Longchamp sous les bombes, naissance de la STH… les étonnantes anecdotes du haras d’Écajeul

Courses - Élevage / 23.05.2018

Longchamp sous les bombes, naissance de la STH… les étonnantes anecdotes du haras d’Écajeul

Par Christopher Galmiche

Le haras d’Écajeul a fêté ses 70 ans en 2017 et les 90 ans de Jacques Bara qui avait pris la succession de son père, Léopold, avant de transmettre l’exploitation à son fils Jean-Luc, entraîneur, éleveur et débourreur. Ce site historique, voisin d'un de ceux de Son Altesse l'Aga Khan, est au cœur de 1.000 anecdotes !

Il y a quelques semaines, Écajeul a fait l’actualité puisque c’est par ce haras qu’a transité la quatrième mère d’Al Capone II (Italic), tout récent trentenaire. Il s’agit de La Sirène (Astrophel). Malgré son âge de 90 ans, Jacques Bara est toujours actif et il se souvient : « La quatrième mère d’Al Capone, La Sirène (Astrophel), appartenait à monsieur Aubert qui était directeur de Prisunic et du Printemps. Henri Gleizes a conseillé à monsieur Aubert de mettre ses chevaux au haras d’Écajeul, dont La Sirène et l’étalon Orcada. Le croisement de ces deux derniers a donné Encore Une, la troisième mère d’Al Capone. La Sirène a alors donné Puissant Chef (Djefou), futur lauréat du Prix de l’Arc de Triomphe (Gr1) 1960. »

Même l’aviation américaine n’arrivait pas à arrêter les courses ! La carrière de jockey de Jacques Bara a débuté sous l’occupation. En ce temps-là, difficile de trouver de la nourriture en quantité pour les chevaux. Difficile aussi d’entraîner et d’aller aux courses : « J’ai monté en course pendant la guerre en 1941. J’ai gagné ensuite au Tremblay et monté à Auteuil en plat. Longchamp était fermé pendant la guerre et ils avaient tracé une piste de plat à Auteuil. Il n’y avait des courses que les samedis et dimanches à cette époque-là. J’ai monté à Longchamp le jour du bombardement en 1943. C’était la réouverture de l’hippodrome, le premier dimanche d’avril. Nous avions deux partants dans les dernières courses. Il faisait très beau. Les chevaux de la première course, un réclamer, ont commencé à sortir. D’un coup, nous avons entendu un bruit sourd. Ca ronflait là-haut. C’était une escadrille d’avions américains qui ne venaient pas bombarder Paris. Ils s’en allaient plus loin. La DCA installée à Longchamp s’est mise à tirer sur les avions. Les américains ont fait demi-tour pour finalement bombarder l’hippodrome. Tout le monde est rentré au box... Nous avons attendu que cela passe. Nous nous cramponnions à la porte du box à cause de la violence des bombes. Finalement, ils ont décidé de continuer les courses après un moment de doute. C’est la seule fois où j’ai monté à Longchamp… Nous avions dû changer la distance de ma course car il y avait un trou d’obus au départ des 1.400m… Ce n’était pas facile d’entraîner pendant la guerre. Il y avait des tickets de rationnement pour l'alimentation. Mon père connaissait des cultivateurs, ce qui permettait d’avoir ce dont nous avions besoin. J’allais me promener le soir dans les écuries, à l’écurie Boussac, où j’ai connu Djebel, Ardant, Pharis »

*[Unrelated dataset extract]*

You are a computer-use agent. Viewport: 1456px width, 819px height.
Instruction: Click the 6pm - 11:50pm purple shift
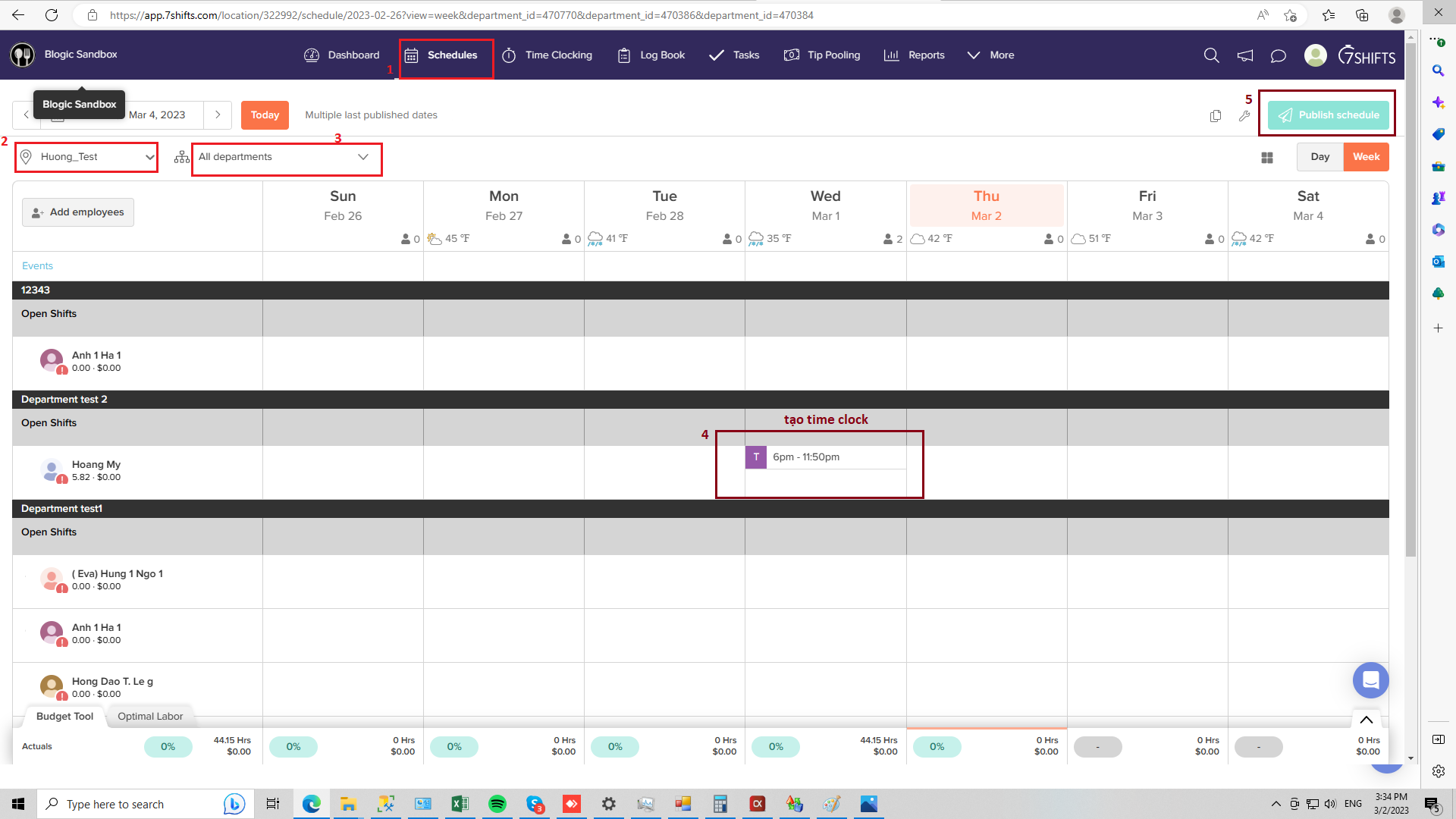pos(825,457)
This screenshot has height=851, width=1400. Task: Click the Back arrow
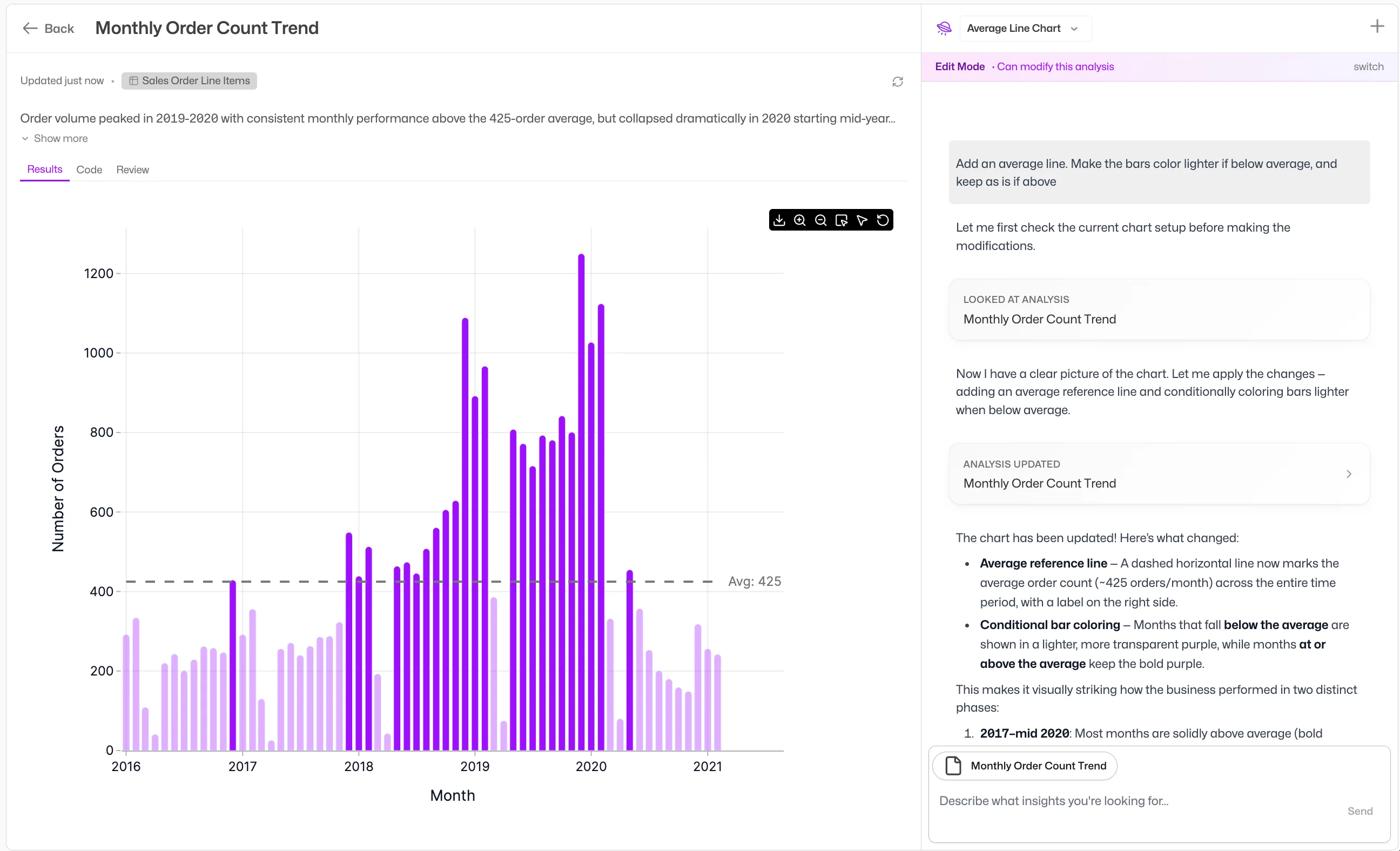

L’obstacle, une vraie passion. Jacques Bara nous a confié : « L’obstacle, c’était ma passion. Nous avions un cheval, Iris d’Écajeul, qui avait conclu troisième du Grand Steeple du Pin-au-Haras à 14ans. Je me serais fait critiquer si j’avais continué à le courir. Mais en Irlande ou en Angleterre, comment font-ils ? Ils commencent les carrières des chevaux plus tard. À 10ans ou 15ans, un cheval est en pleine maturité, à condition de lui laisser du temps lorsqu’il est jeune. Si on commence fort à 3ans, on ne peut pas espérer courir le Grand Steeple à 10ans. » Le parcours de Jacques Bara a commencé par la voie classique, comme apprenti chez son père, Léopold : « J’ai passé 19 ans à Chantilly et 71 ans au haras d’Écajeul. Mon grand-père était entraîneur et éleveur. Mon père était entraîneur. C’est comme cela que je suis tombé dans les courses. Je suis né à Chantilly. J’ai été à l’entraînement tout jeune. J’ai monté en course pendant deux ans, en plat, puis le poids m’a rattrapé. J’ai ensuite voulu monter en obstacle, mais mon père ne voulait pas. Mon grand-père m’a initié à l’élevage et je me suis rabattu vers cette activité. Ça m’a toujours plu, plus que l’entraînement. J’ai pris une autorisation d’entraîner et je me suis occupé des chevaux que j’ai élevés. »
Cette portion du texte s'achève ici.